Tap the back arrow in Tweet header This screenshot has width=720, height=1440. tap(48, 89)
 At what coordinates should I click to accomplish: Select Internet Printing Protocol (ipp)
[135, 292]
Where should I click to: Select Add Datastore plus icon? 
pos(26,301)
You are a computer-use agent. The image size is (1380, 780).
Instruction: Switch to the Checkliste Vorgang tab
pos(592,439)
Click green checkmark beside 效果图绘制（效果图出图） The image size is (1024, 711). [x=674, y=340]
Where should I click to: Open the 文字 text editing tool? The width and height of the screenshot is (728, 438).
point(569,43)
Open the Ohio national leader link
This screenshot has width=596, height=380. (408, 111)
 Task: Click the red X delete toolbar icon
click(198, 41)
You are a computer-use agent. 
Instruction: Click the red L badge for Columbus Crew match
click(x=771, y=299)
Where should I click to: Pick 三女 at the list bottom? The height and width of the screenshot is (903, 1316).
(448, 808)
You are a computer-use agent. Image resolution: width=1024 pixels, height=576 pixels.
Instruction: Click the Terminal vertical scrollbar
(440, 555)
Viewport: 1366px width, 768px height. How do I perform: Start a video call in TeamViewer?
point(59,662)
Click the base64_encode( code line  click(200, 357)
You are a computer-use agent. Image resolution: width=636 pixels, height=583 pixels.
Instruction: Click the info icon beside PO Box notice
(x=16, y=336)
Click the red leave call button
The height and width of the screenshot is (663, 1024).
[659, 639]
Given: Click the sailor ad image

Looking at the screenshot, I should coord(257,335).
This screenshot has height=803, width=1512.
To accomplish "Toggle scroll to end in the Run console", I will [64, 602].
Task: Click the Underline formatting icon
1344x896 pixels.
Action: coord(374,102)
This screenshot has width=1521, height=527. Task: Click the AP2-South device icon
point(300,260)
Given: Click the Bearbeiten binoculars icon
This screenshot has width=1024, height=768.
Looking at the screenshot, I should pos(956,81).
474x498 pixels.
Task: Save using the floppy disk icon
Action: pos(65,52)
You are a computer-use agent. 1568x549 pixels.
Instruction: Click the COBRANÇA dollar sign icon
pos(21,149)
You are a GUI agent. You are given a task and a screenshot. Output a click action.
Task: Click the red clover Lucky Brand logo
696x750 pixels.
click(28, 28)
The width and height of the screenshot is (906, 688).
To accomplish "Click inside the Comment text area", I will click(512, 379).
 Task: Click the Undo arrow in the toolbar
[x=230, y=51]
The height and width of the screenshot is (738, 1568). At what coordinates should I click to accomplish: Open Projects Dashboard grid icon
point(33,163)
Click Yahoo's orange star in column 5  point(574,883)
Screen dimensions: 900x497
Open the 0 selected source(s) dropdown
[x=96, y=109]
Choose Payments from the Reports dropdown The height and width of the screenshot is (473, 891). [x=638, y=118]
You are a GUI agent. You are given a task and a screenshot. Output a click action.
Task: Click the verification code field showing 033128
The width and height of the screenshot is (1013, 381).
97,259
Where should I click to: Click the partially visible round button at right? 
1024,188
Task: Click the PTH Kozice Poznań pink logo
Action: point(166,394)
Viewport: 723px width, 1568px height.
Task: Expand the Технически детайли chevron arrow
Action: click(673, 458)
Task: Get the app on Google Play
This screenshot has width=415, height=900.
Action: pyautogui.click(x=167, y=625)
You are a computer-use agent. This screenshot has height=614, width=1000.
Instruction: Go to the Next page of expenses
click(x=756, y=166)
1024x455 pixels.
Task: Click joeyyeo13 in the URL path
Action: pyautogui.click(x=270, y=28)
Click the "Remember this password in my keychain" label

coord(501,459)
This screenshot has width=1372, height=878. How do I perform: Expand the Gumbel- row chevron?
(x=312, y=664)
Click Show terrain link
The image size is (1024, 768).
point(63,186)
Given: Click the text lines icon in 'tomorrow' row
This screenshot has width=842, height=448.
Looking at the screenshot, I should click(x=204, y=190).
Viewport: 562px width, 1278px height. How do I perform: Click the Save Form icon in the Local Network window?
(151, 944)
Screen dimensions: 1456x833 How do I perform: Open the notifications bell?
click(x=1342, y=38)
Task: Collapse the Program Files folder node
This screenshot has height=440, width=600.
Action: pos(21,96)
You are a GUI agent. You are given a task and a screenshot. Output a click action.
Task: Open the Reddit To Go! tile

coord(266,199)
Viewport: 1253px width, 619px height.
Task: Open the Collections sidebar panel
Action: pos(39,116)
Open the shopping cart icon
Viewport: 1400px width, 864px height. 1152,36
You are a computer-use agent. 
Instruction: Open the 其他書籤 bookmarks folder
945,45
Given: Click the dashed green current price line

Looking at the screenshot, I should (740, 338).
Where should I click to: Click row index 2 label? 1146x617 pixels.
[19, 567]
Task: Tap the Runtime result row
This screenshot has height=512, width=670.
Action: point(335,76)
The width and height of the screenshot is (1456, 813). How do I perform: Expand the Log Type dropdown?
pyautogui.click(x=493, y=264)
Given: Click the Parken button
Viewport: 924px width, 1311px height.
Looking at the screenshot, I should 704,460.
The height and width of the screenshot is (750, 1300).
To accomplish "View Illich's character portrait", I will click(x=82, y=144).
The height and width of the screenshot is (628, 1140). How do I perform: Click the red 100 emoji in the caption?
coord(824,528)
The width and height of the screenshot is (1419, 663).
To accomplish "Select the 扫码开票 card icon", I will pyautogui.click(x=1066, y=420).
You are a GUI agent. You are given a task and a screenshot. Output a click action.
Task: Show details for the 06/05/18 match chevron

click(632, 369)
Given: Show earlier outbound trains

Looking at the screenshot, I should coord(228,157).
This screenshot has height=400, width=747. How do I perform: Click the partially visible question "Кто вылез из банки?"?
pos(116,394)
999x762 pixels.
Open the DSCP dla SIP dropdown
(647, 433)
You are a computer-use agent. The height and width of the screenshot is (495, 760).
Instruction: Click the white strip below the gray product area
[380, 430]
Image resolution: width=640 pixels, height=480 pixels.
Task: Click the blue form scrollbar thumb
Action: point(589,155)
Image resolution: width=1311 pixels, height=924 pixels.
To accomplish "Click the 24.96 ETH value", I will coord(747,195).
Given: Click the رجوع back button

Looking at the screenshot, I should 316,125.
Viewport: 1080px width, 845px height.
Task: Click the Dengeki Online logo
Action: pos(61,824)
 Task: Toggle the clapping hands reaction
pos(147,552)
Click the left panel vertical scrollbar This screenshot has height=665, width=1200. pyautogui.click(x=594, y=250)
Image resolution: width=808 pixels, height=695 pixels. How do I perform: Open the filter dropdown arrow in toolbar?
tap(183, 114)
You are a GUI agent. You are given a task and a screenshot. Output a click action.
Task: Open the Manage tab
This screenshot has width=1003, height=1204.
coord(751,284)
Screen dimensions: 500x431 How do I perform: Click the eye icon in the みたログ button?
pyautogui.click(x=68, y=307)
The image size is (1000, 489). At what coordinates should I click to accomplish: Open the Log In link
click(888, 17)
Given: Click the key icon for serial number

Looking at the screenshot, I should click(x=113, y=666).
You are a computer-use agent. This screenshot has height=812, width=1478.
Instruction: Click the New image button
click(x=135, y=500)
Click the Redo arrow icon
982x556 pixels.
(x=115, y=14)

* Problem to work on *
Every record above needs to be restated exactly.

* Answer to the exercise *
Tap the back arrow in Tweet header This screenshot has width=720, height=1440. tap(48, 89)
 At what coordinates should I click to accomplish: Select Internet Printing Protocol (ipp)
[135, 292]
Where should I click to: Select Add Datastore plus icon? 
pos(26,301)
You are a computer-use agent. The image size is (1380, 780).
Instruction: Switch to the Checkliste Vorgang tab
pos(592,439)
Click green checkmark beside 效果图绘制（效果图出图） The image size is (1024, 711). [x=674, y=340]
Where should I click to: Open the 文字 text editing tool? The width and height of the screenshot is (728, 438).
point(569,43)
Open the Ohio national leader link
This screenshot has width=596, height=380. (408, 111)
 Task: Click the red X delete toolbar icon
click(198, 41)
You are a computer-use agent. 
Instruction: Click the red L badge for Columbus Crew match
click(x=771, y=299)
Where should I click to: Pick 三女 at the list bottom? The height and width of the screenshot is (903, 1316).
(448, 808)
You are a computer-use agent. Image resolution: width=1024 pixels, height=576 pixels.
Instruction: Click the Terminal vertical scrollbar
(440, 555)
Viewport: 1366px width, 768px height. How do I perform: Start a video call in TeamViewer?
point(59,662)
Click the base64_encode( code line  click(200, 357)
You are a computer-use agent. Image resolution: width=636 pixels, height=583 pixels.
Instruction: Click the info icon beside PO Box notice
(x=16, y=336)
Click the red leave call button
The height and width of the screenshot is (663, 1024).
[659, 639]
Given: Click the sailor ad image

Looking at the screenshot, I should coord(257,335).
This screenshot has height=803, width=1512.
To accomplish "Toggle scroll to end in the Run console", I will [64, 602].
Task: Click the Underline formatting icon
1344x896 pixels.
Action: coord(374,102)
This screenshot has width=1521, height=527. Task: Click the AP2-South device icon
point(300,260)
Given: Click the Bearbeiten binoculars icon
This screenshot has width=1024, height=768.
Looking at the screenshot, I should pos(956,81).
474x498 pixels.
Task: Save using the floppy disk icon
Action: pos(65,52)
You are a computer-use agent. 1568x549 pixels.
Instruction: Click the COBRANÇA dollar sign icon
pos(21,149)
You are a GUI agent. You are given a task and a screenshot. Output a click action.
Task: Click the red clover Lucky Brand logo
696x750 pixels.
click(28, 28)
The width and height of the screenshot is (906, 688).
To accomplish "Click inside the Comment text area", I will click(512, 379).
 Task: Click the Undo arrow in the toolbar
[x=230, y=51]
The height and width of the screenshot is (738, 1568). At what coordinates should I click to accomplish: Open Projects Dashboard grid icon
point(33,163)
Click Yahoo's orange star in column 5  point(574,883)
Screen dimensions: 900x497
Open the 0 selected source(s) dropdown
[x=96, y=109]
Choose Payments from the Reports dropdown The height and width of the screenshot is (473, 891). [x=638, y=118]
You are a GUI agent. You are given a task and a screenshot. Output a click action.
Task: Click the verification code field showing 033128
The width and height of the screenshot is (1013, 381).
97,259
Where should I click to: Click the partially visible round button at right? 
1024,188
Task: Click the PTH Kozice Poznań pink logo
Action: point(166,394)
Viewport: 723px width, 1568px height.
Task: Expand the Технически детайли chevron arrow
Action: click(673, 458)
Task: Get the app on Google Play
This screenshot has width=415, height=900.
Action: pyautogui.click(x=167, y=625)
You are a computer-use agent. This screenshot has height=614, width=1000.
Instruction: Go to the Next page of expenses
click(x=756, y=166)
1024x455 pixels.
Task: Click joeyyeo13 in the URL path
Action: pyautogui.click(x=270, y=28)
Click the "Remember this password in my keychain" label

coord(501,459)
This screenshot has width=1372, height=878. How do I perform: Expand the Gumbel- row chevron?
(x=312, y=664)
Click Show terrain link
The image size is (1024, 768).
point(63,186)
Given: Click the text lines icon in 'tomorrow' row
This screenshot has width=842, height=448.
Looking at the screenshot, I should click(x=204, y=190).
Viewport: 562px width, 1278px height. How do I perform: Click the Save Form icon in the Local Network window?
(151, 944)
Screen dimensions: 1456x833 How do I perform: Open the notifications bell?
click(x=1342, y=38)
Task: Collapse the Program Files folder node
This screenshot has height=440, width=600.
Action: pos(21,96)
You are a GUI agent. You are given a task and a screenshot. Output a click action.
Task: Open the Reddit To Go! tile

coord(266,199)
Viewport: 1253px width, 619px height.
Task: Open the Collections sidebar panel
Action: pos(39,116)
Open the shopping cart icon
Viewport: 1400px width, 864px height. 1152,36
You are a computer-use agent. 
Instruction: Open the 其他書籤 bookmarks folder
945,45
Given: Click the dashed green current price line

Looking at the screenshot, I should (740, 338).
Where should I click to: Click row index 2 label? 1146x617 pixels.
[19, 567]
Task: Tap the Runtime result row
This screenshot has height=512, width=670.
Action: point(335,76)
The width and height of the screenshot is (1456, 813). How do I perform: Expand the Log Type dropdown?
pyautogui.click(x=493, y=264)
Given: Click the Parken button
Viewport: 924px width, 1311px height.
Looking at the screenshot, I should 704,460.
The height and width of the screenshot is (750, 1300).
To accomplish "View Illich's character portrait", I will click(x=82, y=144).
The height and width of the screenshot is (628, 1140). How do I perform: Click the red 100 emoji in the caption?
coord(824,528)
The width and height of the screenshot is (1419, 663).
To accomplish "Select the 扫码开票 card icon", I will pyautogui.click(x=1066, y=420).
You are a GUI agent. You are given a task and a screenshot. Output a click action.
Task: Show details for the 06/05/18 match chevron

click(632, 369)
Given: Show earlier outbound trains

Looking at the screenshot, I should coord(228,157).
This screenshot has height=400, width=747. How do I perform: Click the partially visible question "Кто вылез из банки?"?
pos(116,394)
999x762 pixels.
Open the DSCP dla SIP dropdown
(647, 433)
You are a computer-use agent. The height and width of the screenshot is (495, 760).
Instruction: Click the white strip below the gray product area
[380, 430]
Image resolution: width=640 pixels, height=480 pixels.
Task: Click the blue form scrollbar thumb
Action: point(589,155)
Image resolution: width=1311 pixels, height=924 pixels.
To accomplish "Click the 24.96 ETH value", I will coord(747,195).
Given: Click the رجوع back button

Looking at the screenshot, I should 316,125.
Viewport: 1080px width, 845px height.
Task: Click the Dengeki Online logo
Action: pos(61,824)
 Task: Toggle the clapping hands reaction
pos(147,552)
Click the left panel vertical scrollbar This screenshot has height=665, width=1200. pyautogui.click(x=594, y=250)
Image resolution: width=808 pixels, height=695 pixels. How do I perform: Open the filter dropdown arrow in toolbar?
tap(183, 114)
You are a GUI agent. You are given a task and a screenshot. Output a click action.
Task: Open the Manage tab
This screenshot has width=1003, height=1204.
coord(751,284)
Screen dimensions: 500x431 How do I perform: Click the eye icon in the みたログ button?
pyautogui.click(x=68, y=307)
The image size is (1000, 489). At what coordinates should I click to accomplish: Open the Log In link
click(888, 17)
Given: Click the key icon for serial number

Looking at the screenshot, I should click(x=113, y=666).
You are a computer-use agent. This screenshot has height=812, width=1478.
Instruction: Click the New image button
click(x=135, y=500)
Click the Redo arrow icon
982x556 pixels.
(x=115, y=14)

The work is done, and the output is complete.